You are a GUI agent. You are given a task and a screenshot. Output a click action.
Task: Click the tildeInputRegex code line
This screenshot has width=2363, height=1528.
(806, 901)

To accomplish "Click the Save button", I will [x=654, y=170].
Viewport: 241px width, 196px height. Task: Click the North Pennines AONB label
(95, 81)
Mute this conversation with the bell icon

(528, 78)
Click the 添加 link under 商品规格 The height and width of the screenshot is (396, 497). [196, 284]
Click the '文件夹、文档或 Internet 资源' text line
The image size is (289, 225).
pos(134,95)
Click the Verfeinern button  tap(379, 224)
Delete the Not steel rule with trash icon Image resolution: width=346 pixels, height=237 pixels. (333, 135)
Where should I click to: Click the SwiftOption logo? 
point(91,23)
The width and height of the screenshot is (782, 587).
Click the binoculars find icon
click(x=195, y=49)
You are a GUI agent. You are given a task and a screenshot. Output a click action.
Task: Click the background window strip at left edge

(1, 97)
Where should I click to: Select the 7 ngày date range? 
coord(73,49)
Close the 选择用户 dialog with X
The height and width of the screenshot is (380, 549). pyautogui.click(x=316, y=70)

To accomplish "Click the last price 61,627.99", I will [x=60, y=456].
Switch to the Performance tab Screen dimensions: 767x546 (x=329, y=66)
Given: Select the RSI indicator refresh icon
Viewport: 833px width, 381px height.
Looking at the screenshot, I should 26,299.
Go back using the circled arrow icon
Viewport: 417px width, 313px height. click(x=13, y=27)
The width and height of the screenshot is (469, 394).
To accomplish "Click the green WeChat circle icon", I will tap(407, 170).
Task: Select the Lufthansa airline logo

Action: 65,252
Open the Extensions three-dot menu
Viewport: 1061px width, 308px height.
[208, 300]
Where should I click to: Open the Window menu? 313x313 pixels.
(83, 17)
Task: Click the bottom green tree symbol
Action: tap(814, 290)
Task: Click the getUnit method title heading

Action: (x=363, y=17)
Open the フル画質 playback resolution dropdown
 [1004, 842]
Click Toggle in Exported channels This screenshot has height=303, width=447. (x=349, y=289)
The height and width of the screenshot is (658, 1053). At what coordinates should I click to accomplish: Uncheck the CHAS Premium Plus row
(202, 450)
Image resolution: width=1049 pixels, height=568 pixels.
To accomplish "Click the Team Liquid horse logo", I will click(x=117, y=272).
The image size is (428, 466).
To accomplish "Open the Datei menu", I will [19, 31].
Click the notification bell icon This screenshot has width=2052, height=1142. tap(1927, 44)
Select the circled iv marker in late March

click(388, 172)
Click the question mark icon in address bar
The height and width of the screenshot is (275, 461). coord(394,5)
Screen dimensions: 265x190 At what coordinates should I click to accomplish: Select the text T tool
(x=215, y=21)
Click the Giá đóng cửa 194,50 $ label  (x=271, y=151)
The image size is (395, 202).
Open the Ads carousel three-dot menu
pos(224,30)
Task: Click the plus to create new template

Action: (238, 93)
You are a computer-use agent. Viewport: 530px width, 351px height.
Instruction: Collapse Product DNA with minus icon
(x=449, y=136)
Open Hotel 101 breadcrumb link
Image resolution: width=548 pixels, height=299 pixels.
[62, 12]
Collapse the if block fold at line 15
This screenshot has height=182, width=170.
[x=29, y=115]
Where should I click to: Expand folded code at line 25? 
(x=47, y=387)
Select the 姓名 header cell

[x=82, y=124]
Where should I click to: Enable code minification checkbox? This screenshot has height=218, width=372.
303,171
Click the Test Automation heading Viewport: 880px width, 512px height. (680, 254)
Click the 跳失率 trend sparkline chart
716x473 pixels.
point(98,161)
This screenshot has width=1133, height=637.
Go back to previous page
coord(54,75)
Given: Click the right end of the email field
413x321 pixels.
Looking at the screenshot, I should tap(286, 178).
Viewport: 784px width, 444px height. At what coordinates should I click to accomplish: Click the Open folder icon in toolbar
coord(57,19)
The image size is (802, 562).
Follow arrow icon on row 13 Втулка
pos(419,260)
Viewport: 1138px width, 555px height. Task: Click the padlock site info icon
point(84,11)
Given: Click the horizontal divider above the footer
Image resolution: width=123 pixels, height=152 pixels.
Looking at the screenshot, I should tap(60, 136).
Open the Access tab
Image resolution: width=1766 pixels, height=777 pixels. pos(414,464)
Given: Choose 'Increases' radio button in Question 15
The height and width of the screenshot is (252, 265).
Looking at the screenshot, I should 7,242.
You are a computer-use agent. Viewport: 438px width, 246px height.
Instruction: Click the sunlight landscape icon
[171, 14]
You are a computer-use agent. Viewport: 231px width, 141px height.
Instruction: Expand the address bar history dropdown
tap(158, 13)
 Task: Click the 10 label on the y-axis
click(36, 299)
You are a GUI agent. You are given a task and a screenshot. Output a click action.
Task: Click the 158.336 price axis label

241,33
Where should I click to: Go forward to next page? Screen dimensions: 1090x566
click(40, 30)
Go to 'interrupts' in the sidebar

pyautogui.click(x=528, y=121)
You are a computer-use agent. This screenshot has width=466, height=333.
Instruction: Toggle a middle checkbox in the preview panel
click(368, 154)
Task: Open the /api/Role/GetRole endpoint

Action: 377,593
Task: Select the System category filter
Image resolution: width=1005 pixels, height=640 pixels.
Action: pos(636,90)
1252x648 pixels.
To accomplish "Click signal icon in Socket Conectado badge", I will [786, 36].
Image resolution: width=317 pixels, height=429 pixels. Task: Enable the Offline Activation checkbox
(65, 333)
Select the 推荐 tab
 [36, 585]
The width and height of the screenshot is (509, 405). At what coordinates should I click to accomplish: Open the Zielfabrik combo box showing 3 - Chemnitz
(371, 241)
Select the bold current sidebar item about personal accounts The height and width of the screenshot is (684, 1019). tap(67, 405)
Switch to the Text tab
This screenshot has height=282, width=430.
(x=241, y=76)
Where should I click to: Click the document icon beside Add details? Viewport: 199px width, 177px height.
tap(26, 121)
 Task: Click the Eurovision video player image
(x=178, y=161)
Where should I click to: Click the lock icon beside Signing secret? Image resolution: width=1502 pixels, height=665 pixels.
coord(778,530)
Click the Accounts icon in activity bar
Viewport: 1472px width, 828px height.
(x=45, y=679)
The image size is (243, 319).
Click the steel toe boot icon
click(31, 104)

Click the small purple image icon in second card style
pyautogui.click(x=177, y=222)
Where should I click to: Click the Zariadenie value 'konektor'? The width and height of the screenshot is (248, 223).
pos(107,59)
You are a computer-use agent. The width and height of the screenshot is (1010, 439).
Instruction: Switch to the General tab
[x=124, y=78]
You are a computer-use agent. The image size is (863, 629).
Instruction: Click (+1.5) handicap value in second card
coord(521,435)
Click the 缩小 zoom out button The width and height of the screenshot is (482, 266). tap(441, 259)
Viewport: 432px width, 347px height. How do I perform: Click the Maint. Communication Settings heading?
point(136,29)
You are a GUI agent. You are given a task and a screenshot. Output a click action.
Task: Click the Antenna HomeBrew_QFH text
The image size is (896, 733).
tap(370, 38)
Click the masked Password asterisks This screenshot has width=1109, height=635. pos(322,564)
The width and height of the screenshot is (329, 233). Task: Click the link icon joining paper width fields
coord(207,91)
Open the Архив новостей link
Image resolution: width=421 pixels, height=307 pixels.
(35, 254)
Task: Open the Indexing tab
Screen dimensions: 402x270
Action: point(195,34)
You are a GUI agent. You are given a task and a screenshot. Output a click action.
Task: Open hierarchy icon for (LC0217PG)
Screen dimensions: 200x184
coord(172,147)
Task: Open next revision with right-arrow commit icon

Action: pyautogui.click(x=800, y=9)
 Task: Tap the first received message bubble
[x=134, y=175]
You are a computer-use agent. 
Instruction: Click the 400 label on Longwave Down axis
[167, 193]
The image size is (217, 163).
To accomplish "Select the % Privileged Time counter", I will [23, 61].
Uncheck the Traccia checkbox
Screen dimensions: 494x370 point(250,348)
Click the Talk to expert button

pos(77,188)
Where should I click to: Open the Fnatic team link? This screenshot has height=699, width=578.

> _THE TASK_
Render the data lines, starting at the line that contains "Task: Tap the first received message bubble" and ending at the line that contains "Screen dimensions: 494x370 point(250,348)", as a Markdown table with a column named No. for the row number and a column named Line for the line itself. Leave out any blank lines.

> _EXPECTED ANSWER_
| No. | Line |
|---|---|
| 1 |  Task: Tap the first received message bubble |
| 2 | [x=134, y=175] |
| 3 | You are a computer-use agent.  |
| 4 | Instruction: Click the 400 label on Longwave Down axis |
| 5 | [167, 193] |
| 6 | The image size is (217, 163). |
| 7 | To accomplish "Select the % Privileged Time counter", I will [23, 61]. |
| 8 | Uncheck the Traccia checkbox |
| 9 | Screen dimensions: 494x370 point(250,348) |